That cruise I wanted to go on? A total possibility. The new car I need, why not? My kids being able to go into more than one out of school activity at a time, have at ‘er. More money in my pocket every week opens up the door to so many opportunities. The place itself has everything we need. Need as in, 3 bedrooms, 2 bathroom, a nice kitchen, dining room, and living room. All arranged in a logical way, which is important to me. It comes with a large shed outside and a big backyard for the kids to at least have a good place to play. Does it have a basement? No. But when I sit down and think about it, I only ever go to my basement to do laundry since thats where the machines are, and the kids watch TV there.
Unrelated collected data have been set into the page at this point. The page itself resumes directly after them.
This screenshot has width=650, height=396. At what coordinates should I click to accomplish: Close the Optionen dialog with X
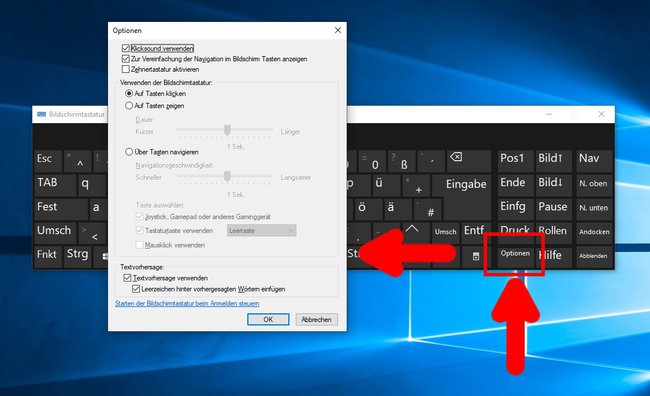point(338,30)
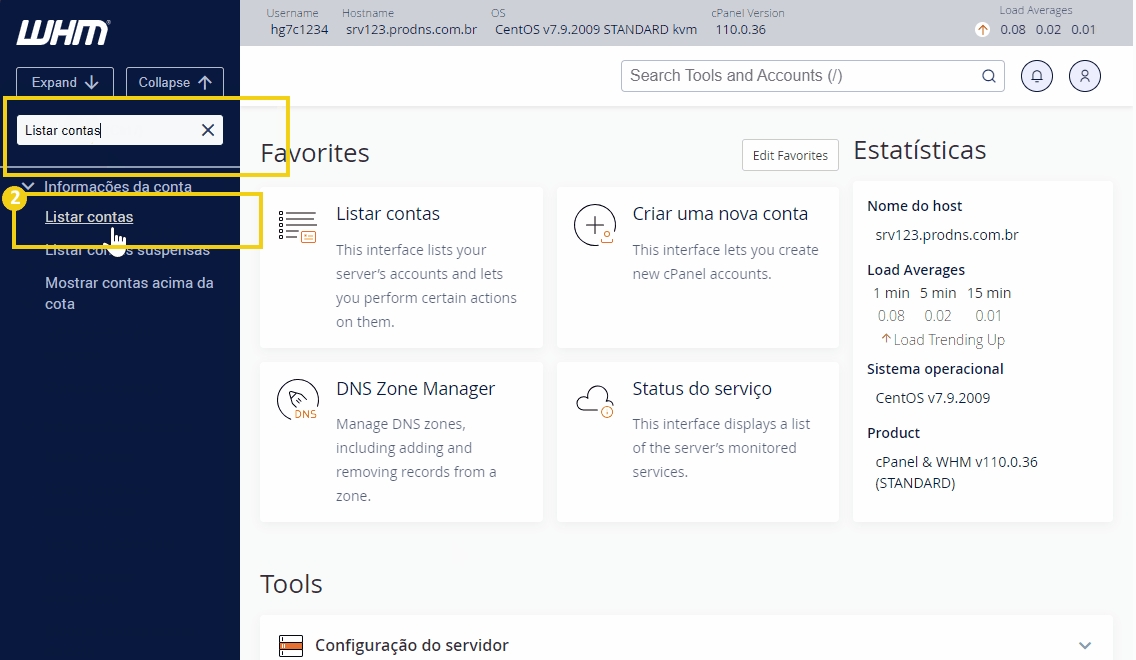This screenshot has width=1136, height=660.
Task: Clear the sidebar search with the X icon
Action: 208,129
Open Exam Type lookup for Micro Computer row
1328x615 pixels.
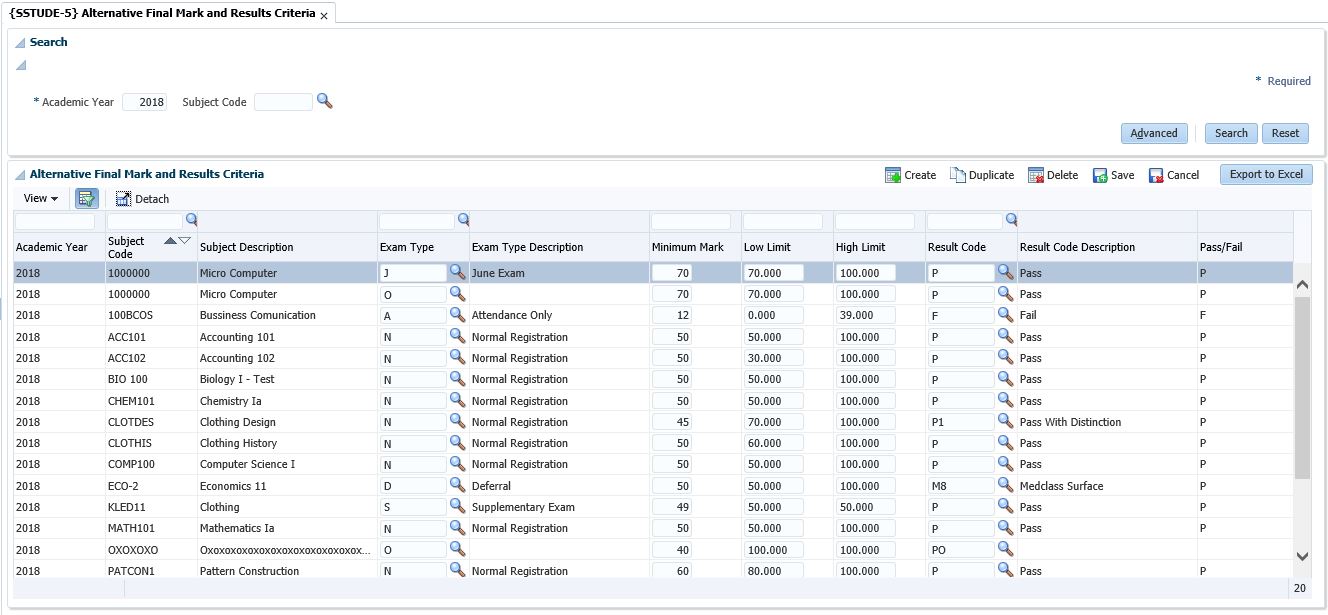[x=457, y=272]
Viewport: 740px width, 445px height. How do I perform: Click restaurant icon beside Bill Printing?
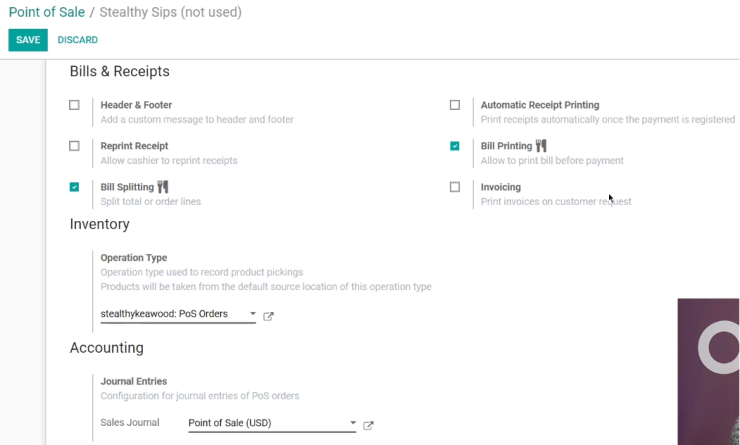[541, 146]
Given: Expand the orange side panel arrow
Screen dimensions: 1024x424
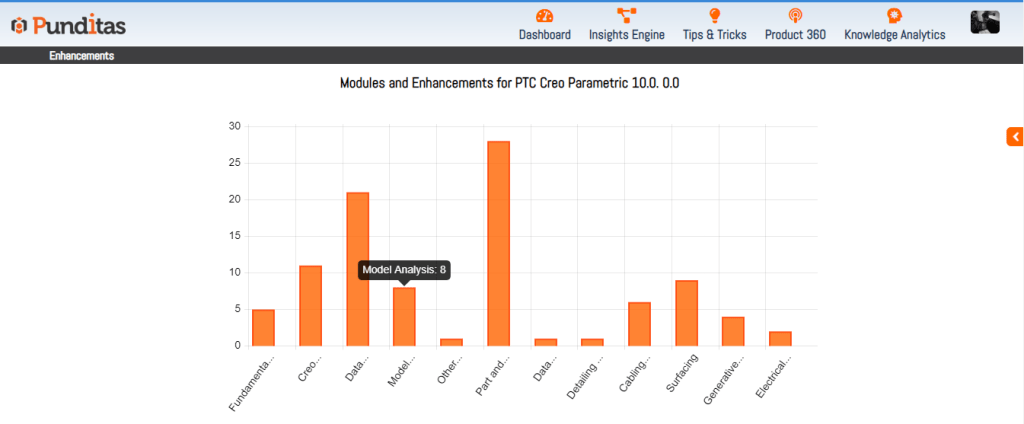Looking at the screenshot, I should [x=1014, y=137].
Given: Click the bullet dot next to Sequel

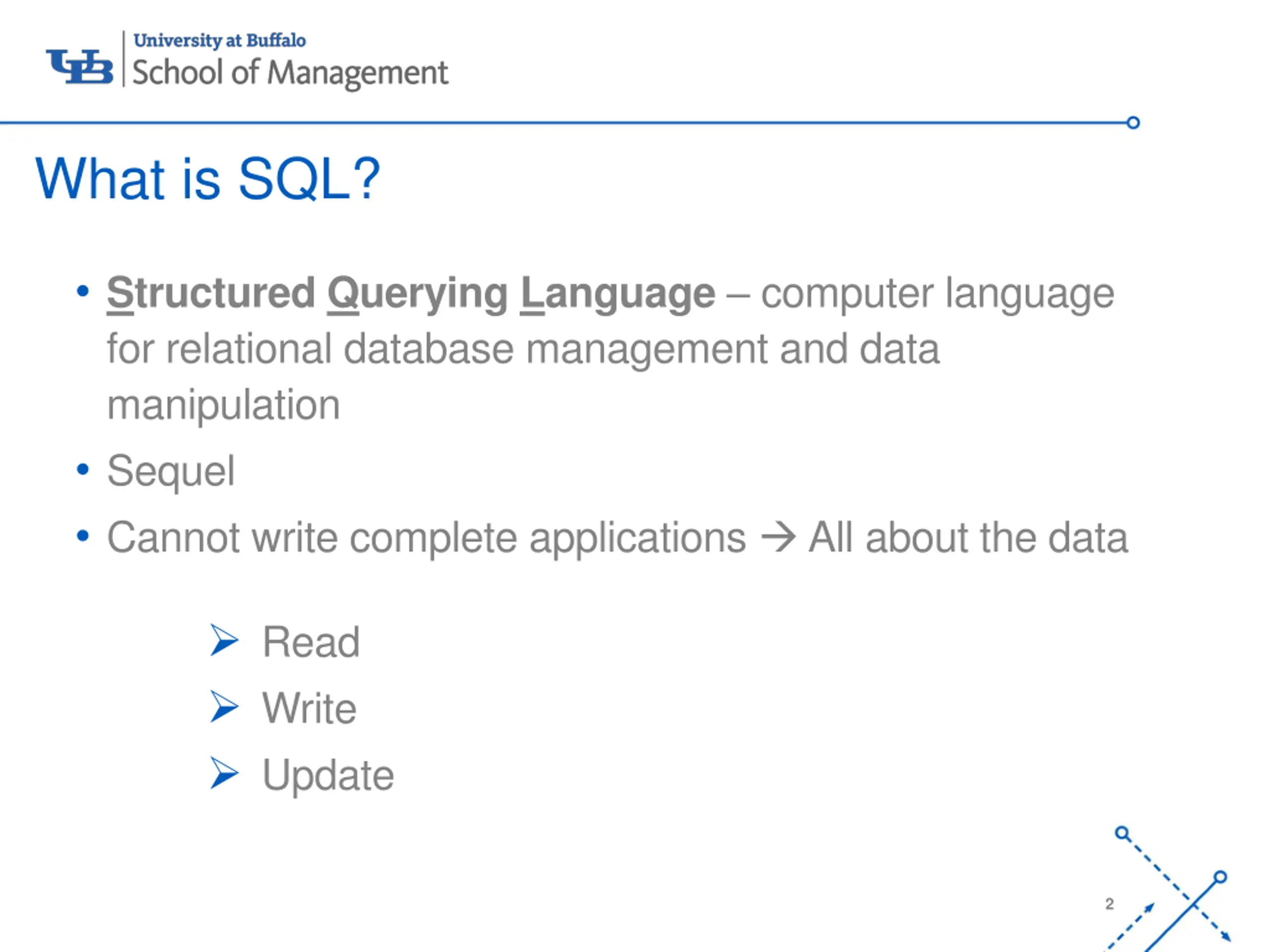Looking at the screenshot, I should click(x=83, y=470).
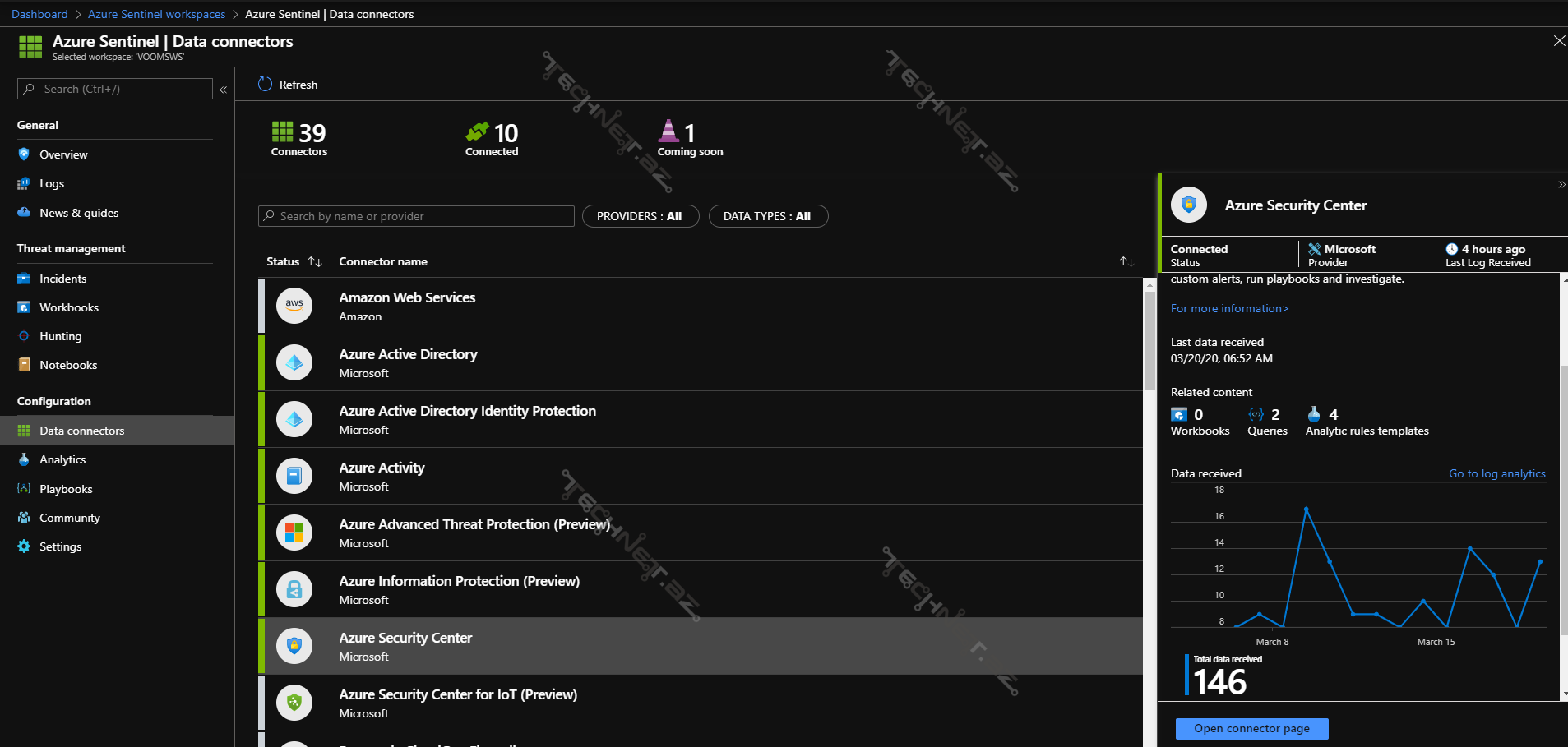Collapse the left navigation menu
The width and height of the screenshot is (1568, 747).
tap(223, 90)
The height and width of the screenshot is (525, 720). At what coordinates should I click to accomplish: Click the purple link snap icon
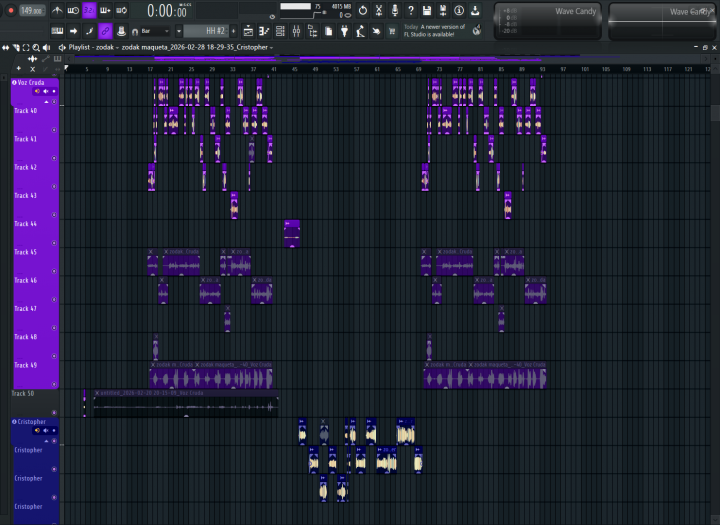105,31
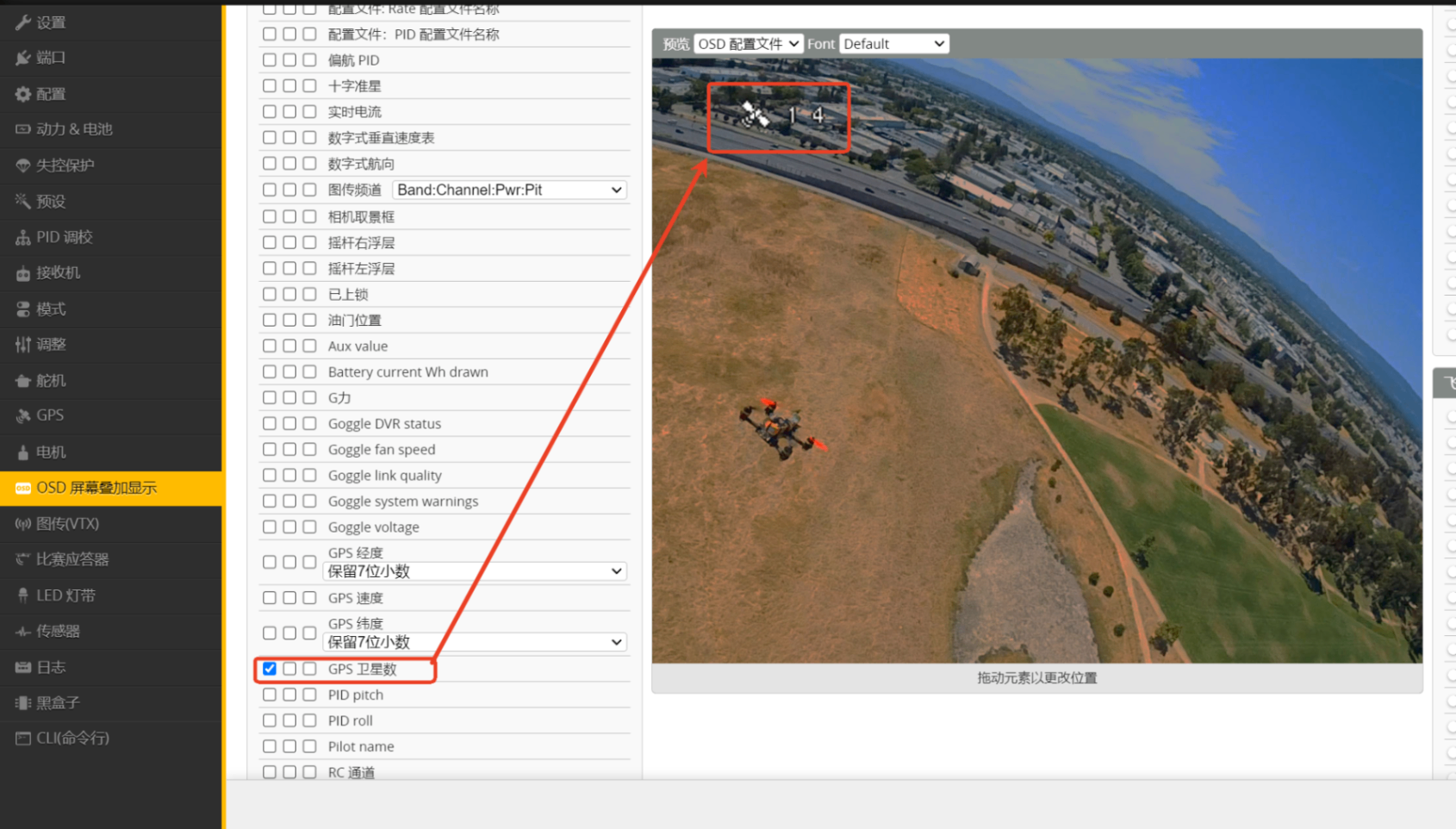Open the LED 灯带 page
Image resolution: width=1456 pixels, height=829 pixels.
point(65,595)
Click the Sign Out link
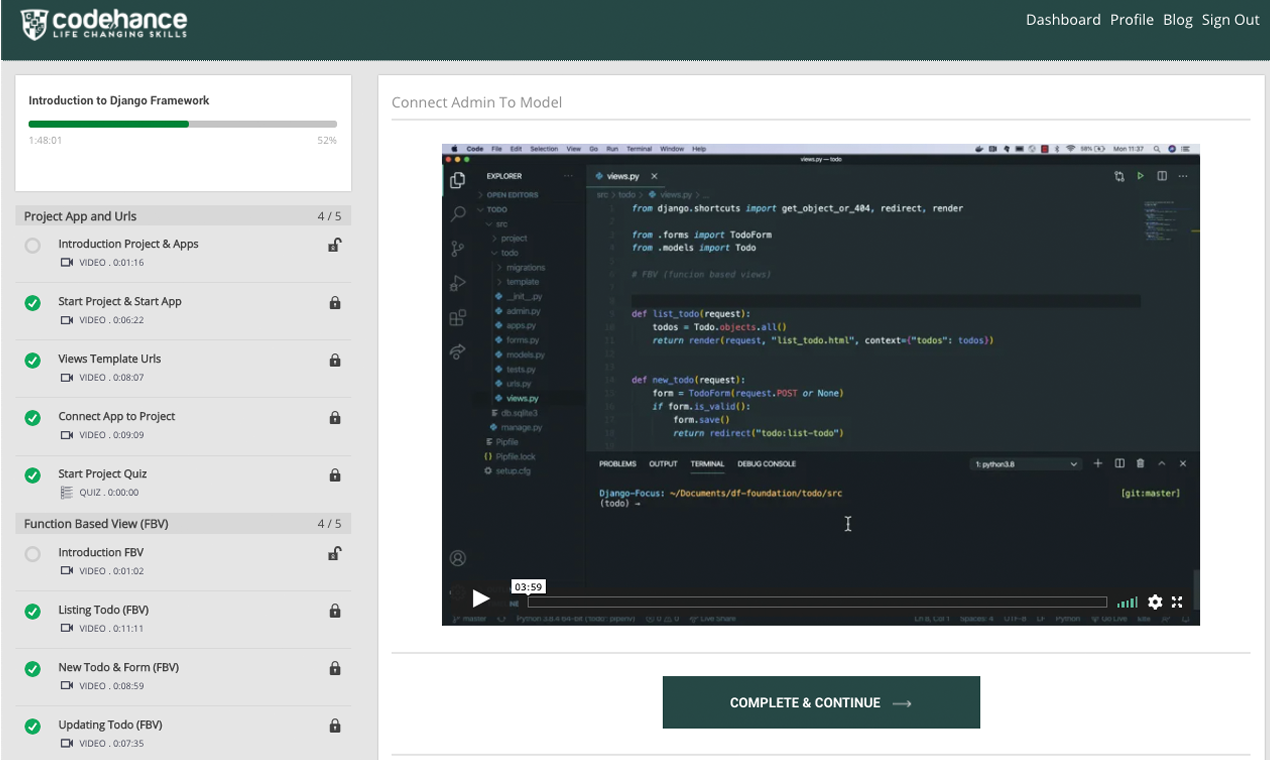 coord(1230,19)
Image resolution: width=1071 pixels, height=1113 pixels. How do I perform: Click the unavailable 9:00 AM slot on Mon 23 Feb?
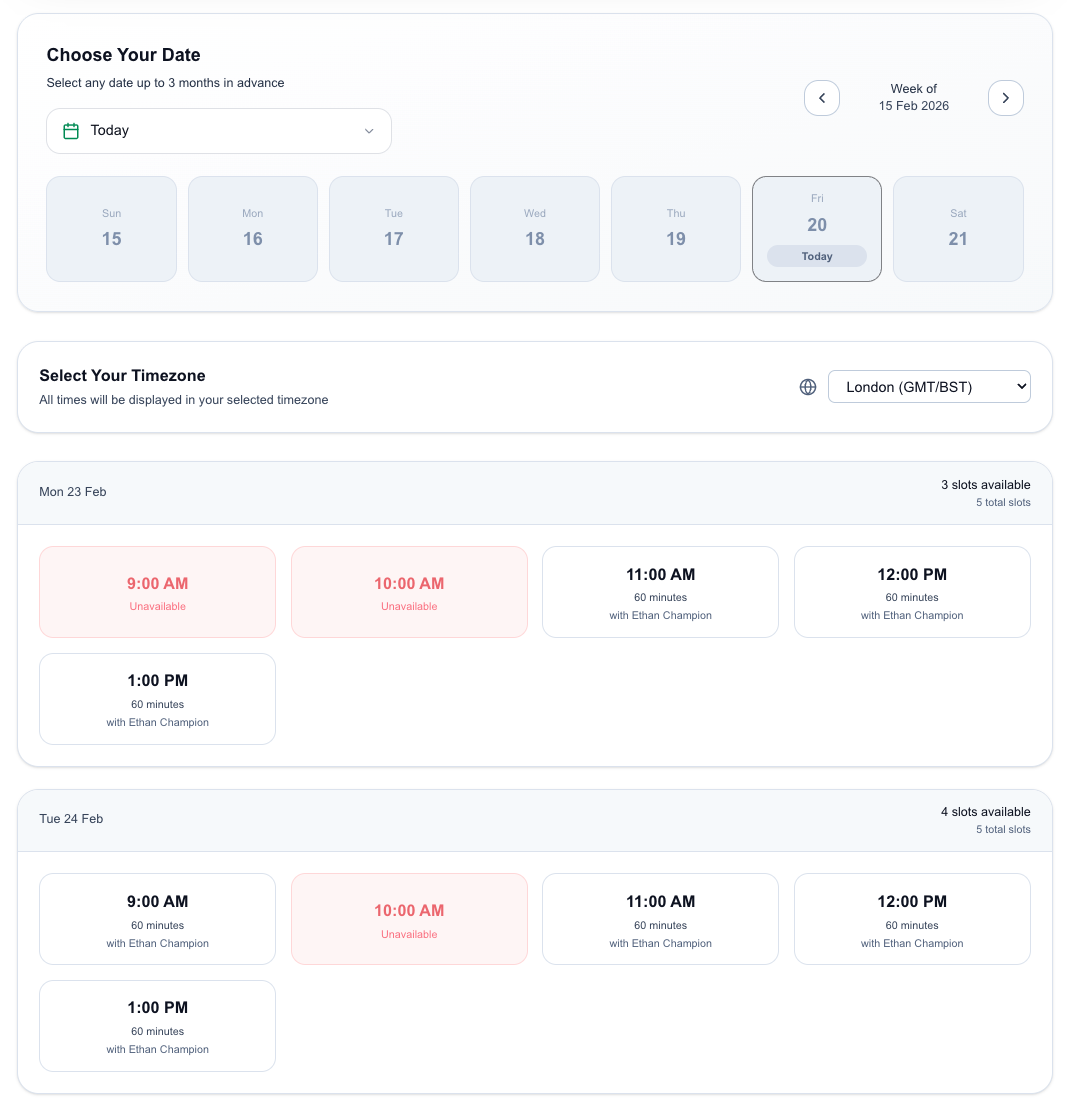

So with the TV in the living room, and the laundry room on the main floor, why would we need any more that what’s listed above.

I know that once we move, our lifestyle will change. I’m anticipating more time outside anyways. So I truly appreciate the large yard and a big deck too. As well as a massive shed, almost like a workshop, (not that I build things), for storing all our outdoor activity equipment, like bikes and kayaks and balls etc.

Anyway, I’ve realized, that since I’m doing this on my own, I have to make my own choices. And I know that THINGS don’t mean that much to me. I don’t need brand name junk. I don’t need 20 pairs of jeans. I don’t need 400 video games or 400 of anything. So if I live a life where I only keep things that spark joy, than why wouldn’t I apply that to my house? Why would I buy a place that has a bunch of extra unused space that is only used/touched when I have to run a rag over it to wipe the dust off it? This smaller place is still 1200 square feet, tastefully done, and nicely landscaped. But best of all? It won’t make me house poor.

So I sucked up my pride and called my Grandpa to see if he would be available to go and take a look at it, and give me his opinion on the noise from the highway. I figured not only would he would give me his honest thoughts, but he’s the only one out there who’s not working all day so an extra project wouldn’t be too stressful. Well, turns out he was at my Uncle’s house. Great. I guess I should preface this with the fact I’ve seen/spoke to  him once in the past ohhhhhh 12-15 years? And it was this past summer at my Grandpa’s memorial. Yep he skipped my wedding, but in hindsight I wished I skipped it to, so I can’t fault him to much for that. But basically we never had a falling out or anything, we just both never call family. So my Grandpa hands the cell over to my Uncle for him to write down the address and get all the information, upon which my Uncle begins to judge my choice. Something I can tell by his comments and tone.

“Oh, well you should sell your place first”

“Get your ducks in a row before moving on”

“Make sure you have your money straightened out before you even consider looking”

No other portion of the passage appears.